Microsignals can ‘wake up’ the brain hundreds of times a night
(ORDO NEWS) — It may surprise you that even during deep sleep, your brain cycles through short bursts of wakefulness.
These “microarousals,” as they’re called, are too short to remember the next morning, but together they can help your brain solidify memories from the day before.
Among sleeping mice, the researchers, who published data in the journal Nature Neuroscience, counted up to a hundred microarousals occurring per night.
These episodic bursts of brain activity do not interrupt the rodent’s rest, but are part of what makes mammalian sleep so refreshing. So far, the results of the study have only been obtained in mice, but because they affect some basic biological mechanisms, the researchers say they could very well be applied to humans.
In fact, the researchers believe that microarousals are “an essential component of the normal sleep microarchitecture” in mammals, allowing the memory system to “reboot” several times a night. When the brain goes back to sleep, it can lead to better memory retention in general.
“You may think that sleep is a constant state that you are in and then wake up. But sleep is much more than meets the eye,” explains neuroscientist Celia Kjerby from the University of Copenhagen in Denmark.
“We learned that norepinephrine [also called norepinephrine] makes you wake up more than 100 times a night. And that’s during perfectly normal sleep.”
Norepinephrine (NE) is a brain chemical and hormone associated with stress and wakefulness.
Previously, scientists thought that NE levels were largely stable during sleep in mammals, but the current study in mice suggests otherwise. In fact, the researchers found that the more fluctuations in NE activity during sleep in mice, the better overall rest.
In mouse models, NE activity has been found to rise and fall continuously during sleep, fluctuating every 30 seconds or so.
When NE levels dropped, the researchers noticed that short bursts of electrical activity, called sleep spindles, gradually built up in the brain.
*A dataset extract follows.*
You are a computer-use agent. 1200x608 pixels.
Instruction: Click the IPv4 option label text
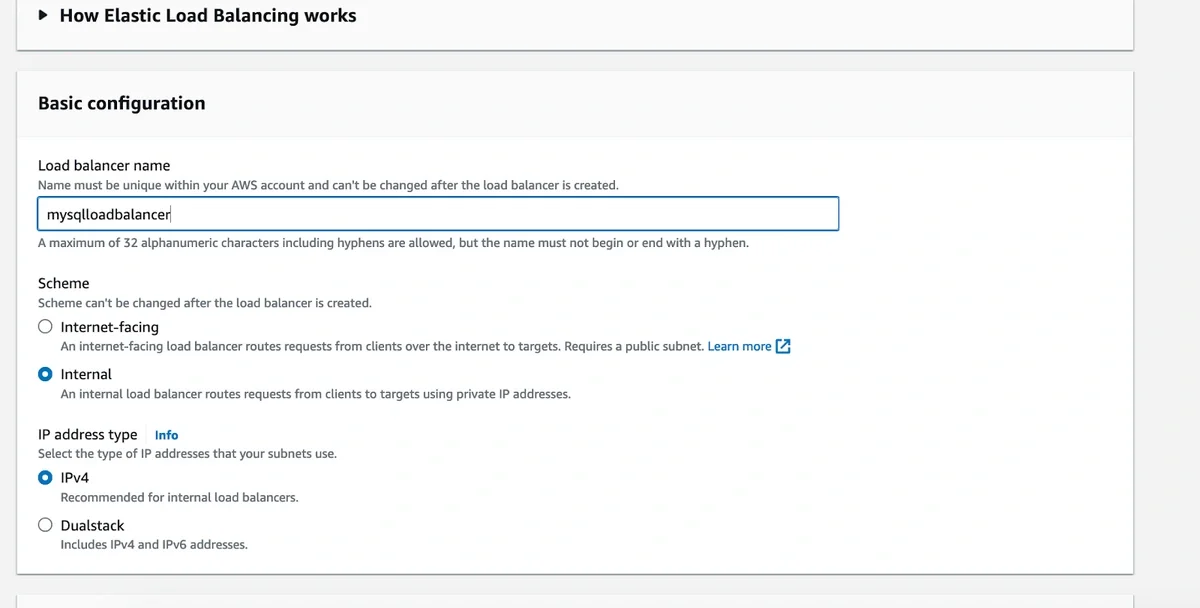click(x=75, y=478)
When the level of NE began to rise, these spindles stopped.
Sleep spindles are also closely related to memory consolidation. In the past, fluctuations in spindle levels have been found in sleeping mice and in sleeping humans, but this study is believed to be the first to link cycling of NE activity to sleep spindles and micro-arousals.
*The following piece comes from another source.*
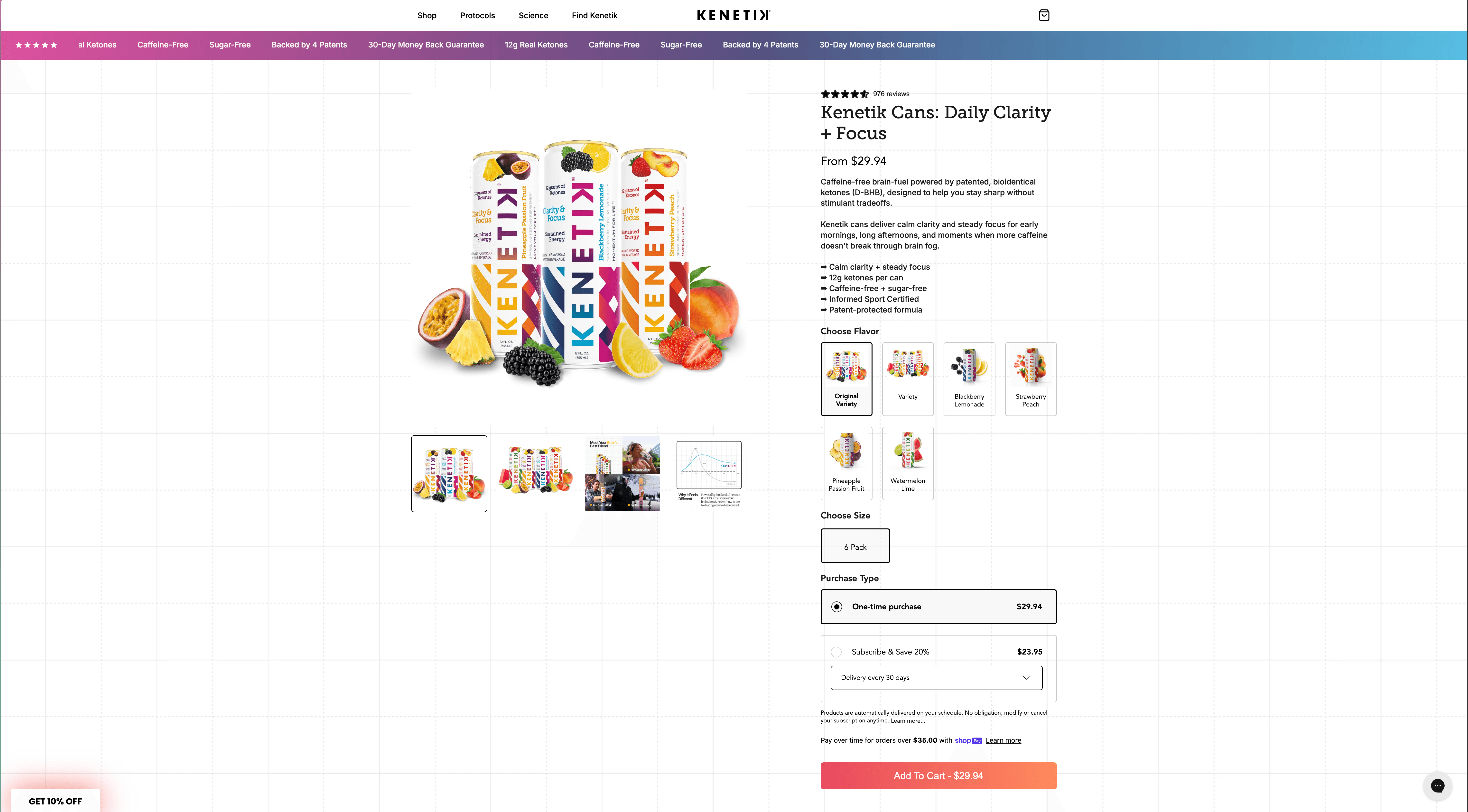Select the Subscribe & Save 20% option

[836, 652]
In the course of the experiments, sleeping mice with the greatest declines in NE activity also remembered better the objects found the day before. Shorter descents also resulted in more micro-awakenings rather than full revivals.
Most of these micro-awakenings do not induce conscious wakefulness, even for a brief moment, but they provide enough brain activity to reset the spinal spindles.
“We have found the essence of the part of sleep that makes us wake up refreshed and allows us to remember what we learned the day before,” says neuroscientist Maiken Nedergaard from the University of Copenhagen.
“We found that the refreshing part of sleep is driven by waves of norepinephrine. Very short awakenings are driven by waves of norepinephrine, which is also very important for memory.”
Further studies in mice and humans will be required to elucidate how NE activity improves memory consolidation during sleep.
However, the authors of the study state that it can be hypothesized that fluctuations in NE levels help reset sleep spindles, which “reduces the risk of awakenings and promotes micro-arousals.”
In this way, memories can be stored more efficiently when sleep eventually resumes.